* PROVIDED DATA:
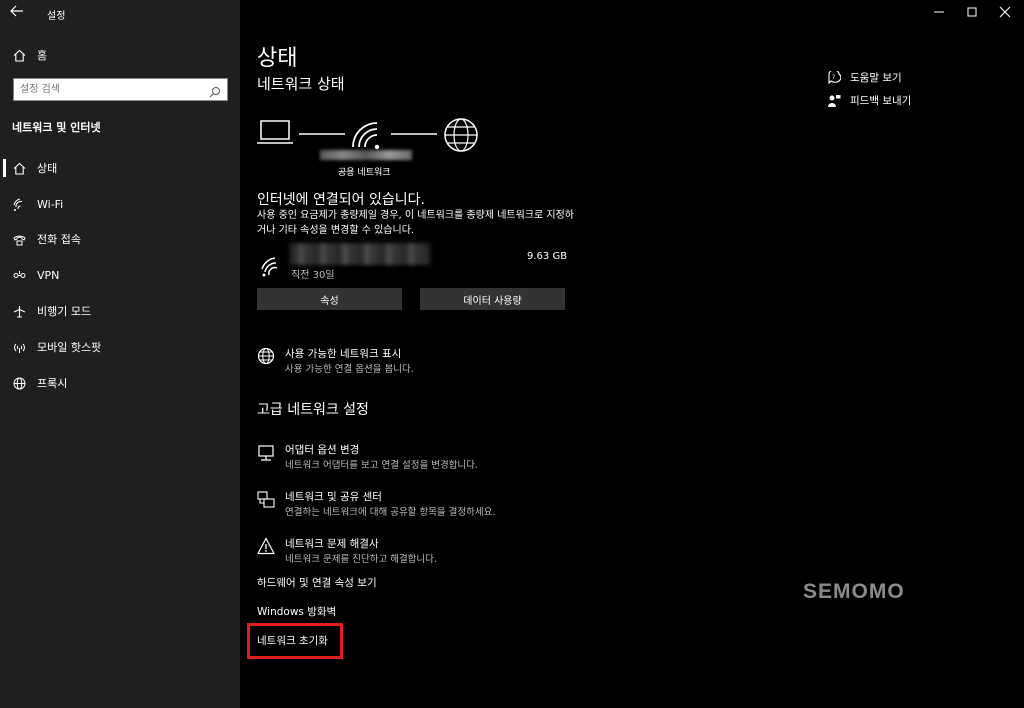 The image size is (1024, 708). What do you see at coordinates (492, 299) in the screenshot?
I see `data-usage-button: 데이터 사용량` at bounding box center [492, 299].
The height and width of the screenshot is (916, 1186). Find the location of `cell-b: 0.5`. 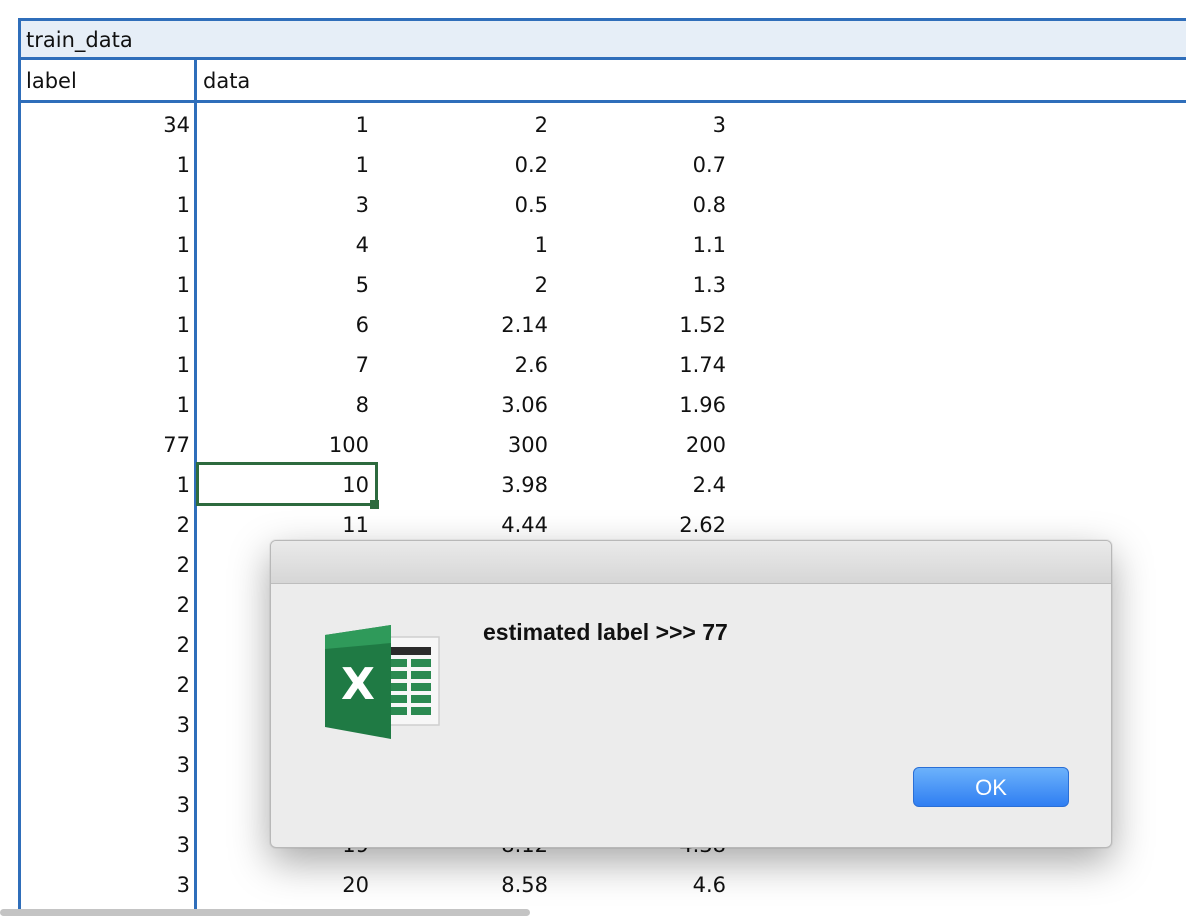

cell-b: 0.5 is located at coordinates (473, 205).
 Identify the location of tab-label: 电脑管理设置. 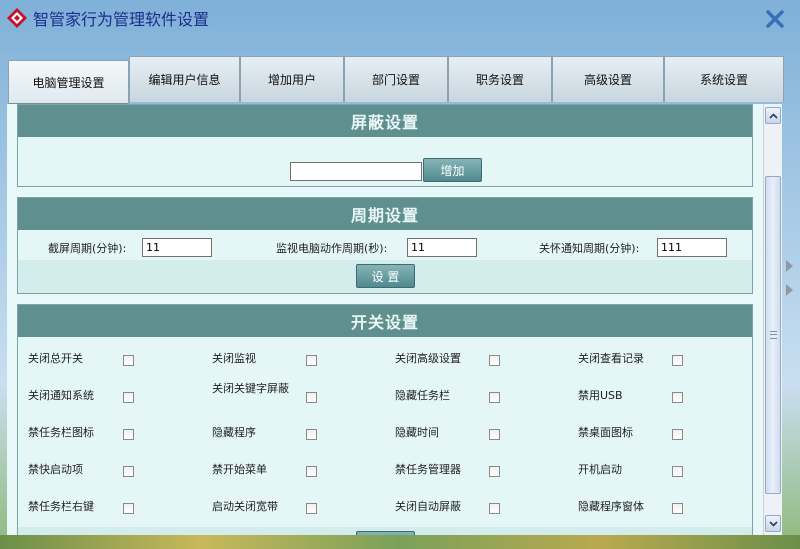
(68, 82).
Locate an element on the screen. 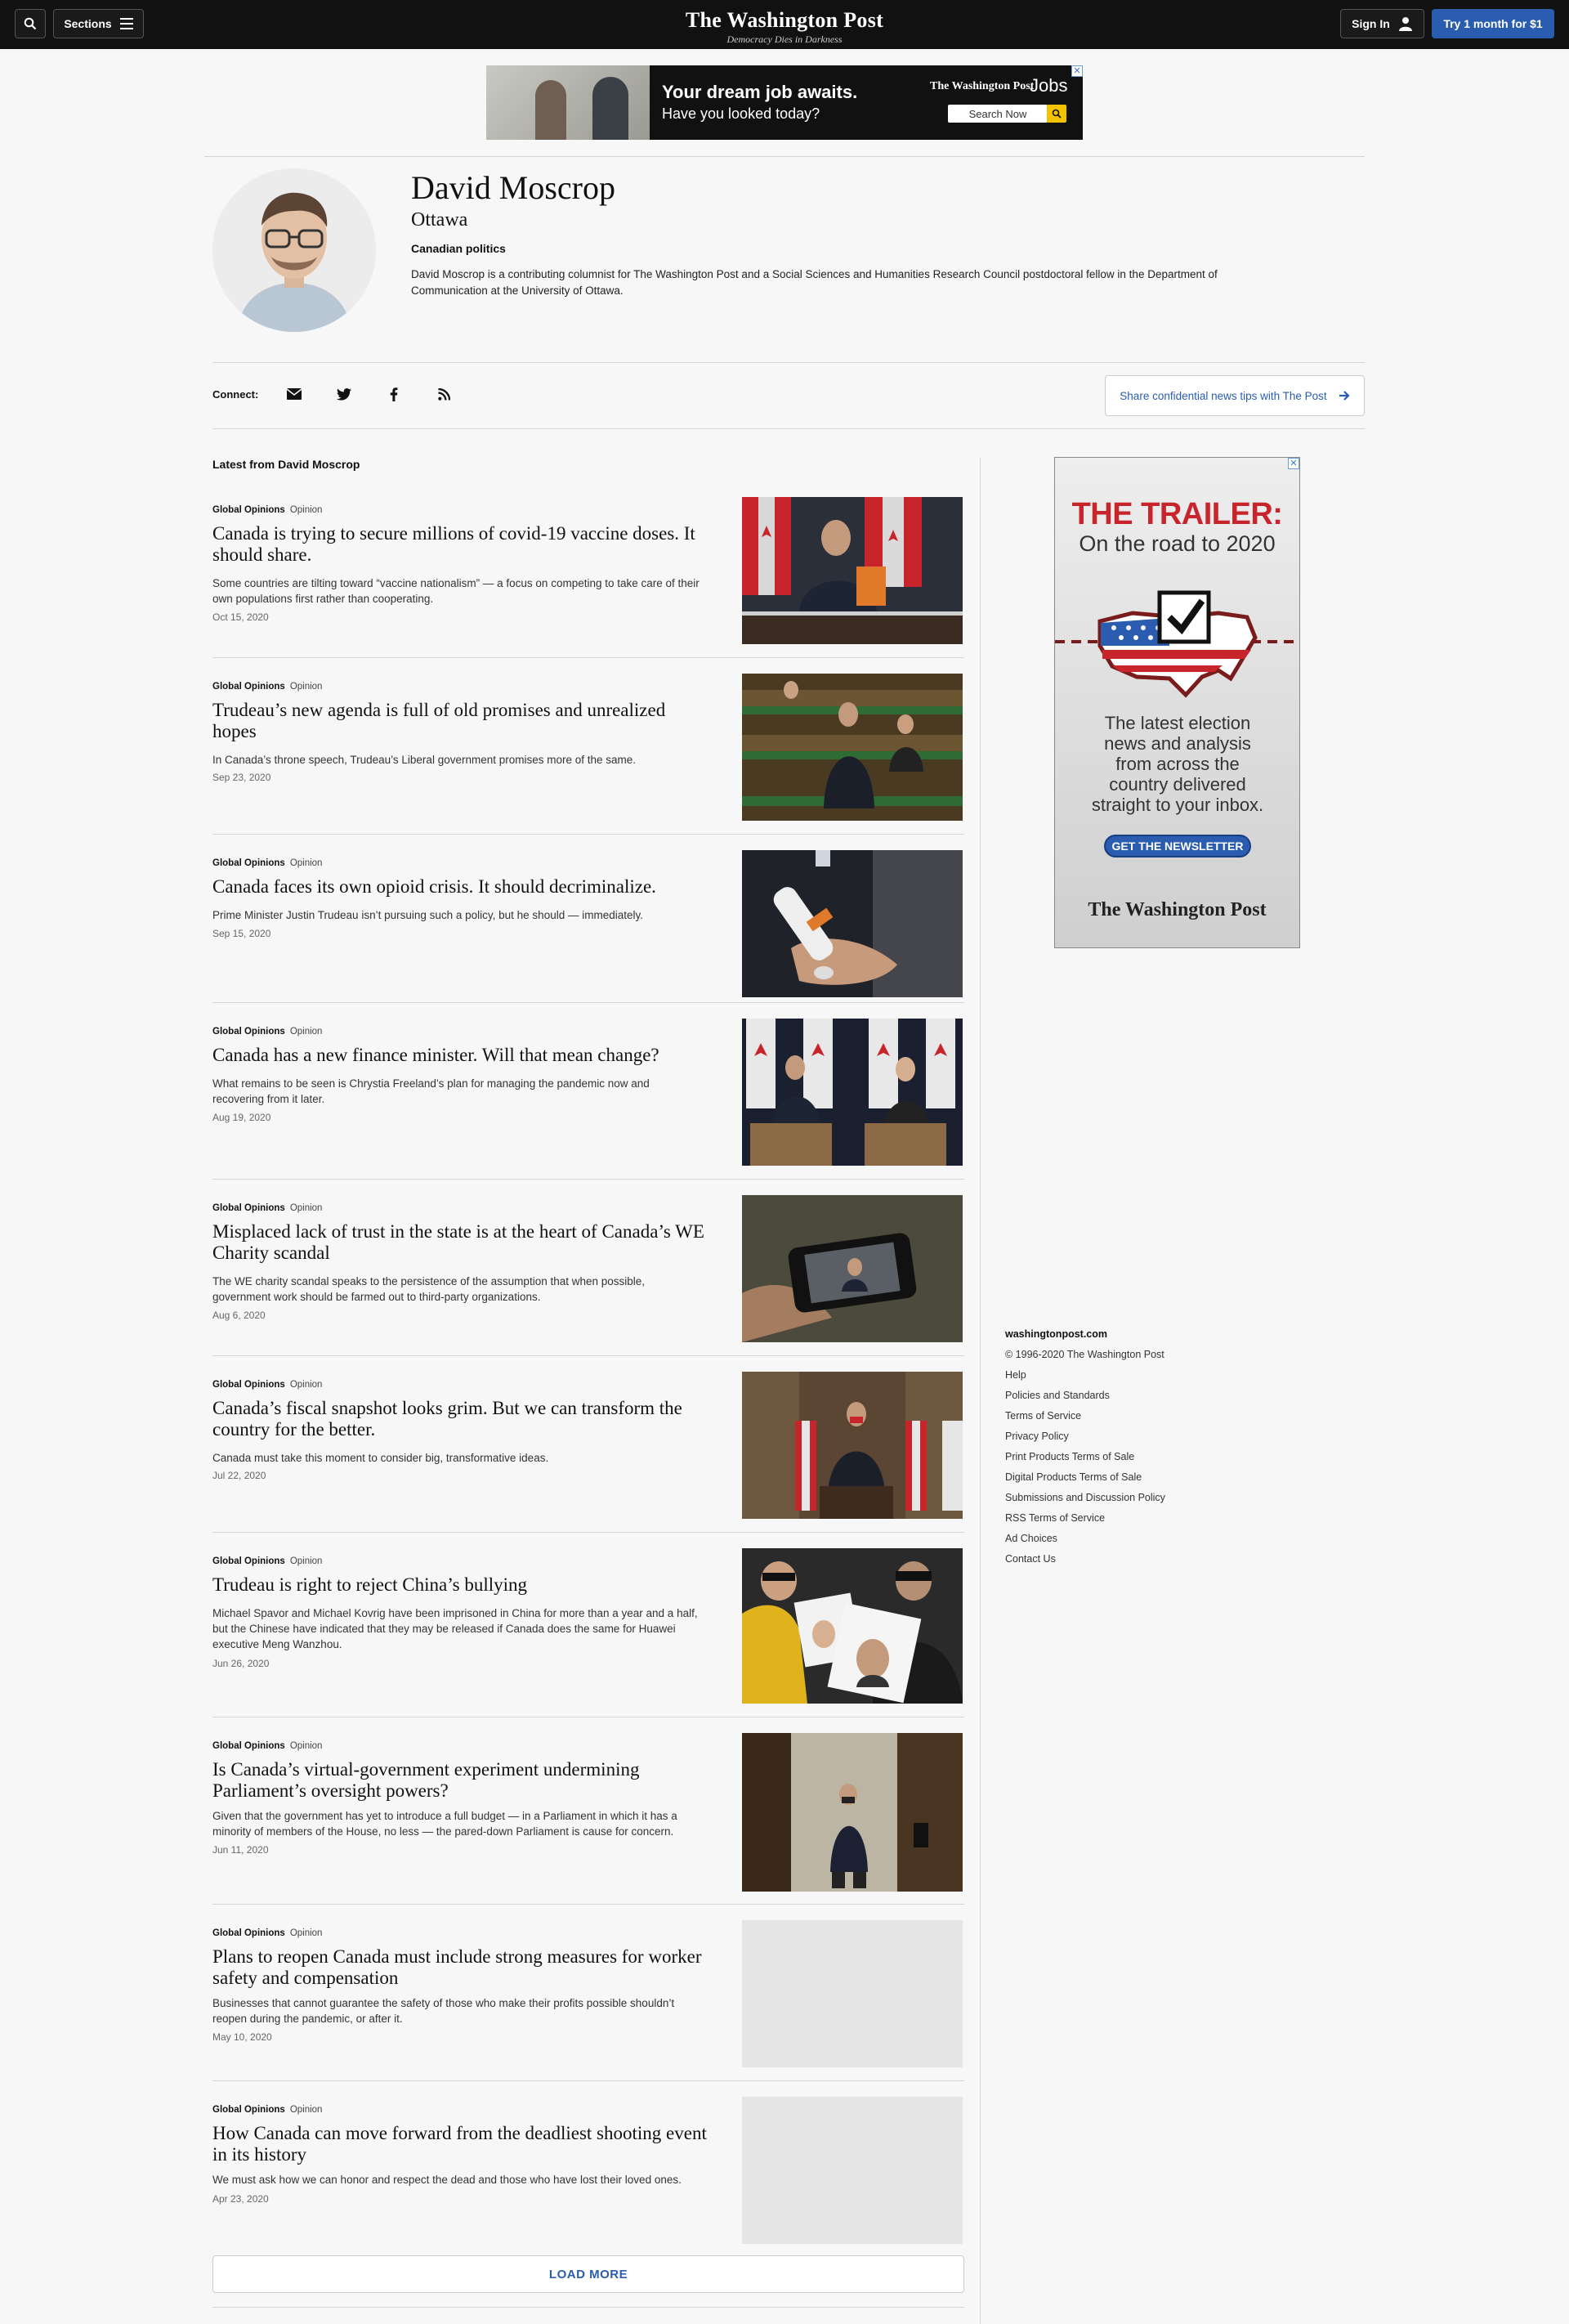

* ACTION ITEM: Output every line of the data above as a numbered list, skipping the blank lines. Leave the pictures out.

* TASK ANSWER:
1.  The image size is (1024, 708). What do you see at coordinates (492, 299) in the screenshot?
2. I see `data-usage-button: 데이터 사용량` at bounding box center [492, 299].
3. The height and width of the screenshot is (916, 1186). Find the location of `cell-b: 0.5`. 
4. cell-b: 0.5 is located at coordinates (473, 205).
5.  Identify the location of tab-label: 电脑管理设置. 
6. (68, 82).
7. Locate an element on the screen. 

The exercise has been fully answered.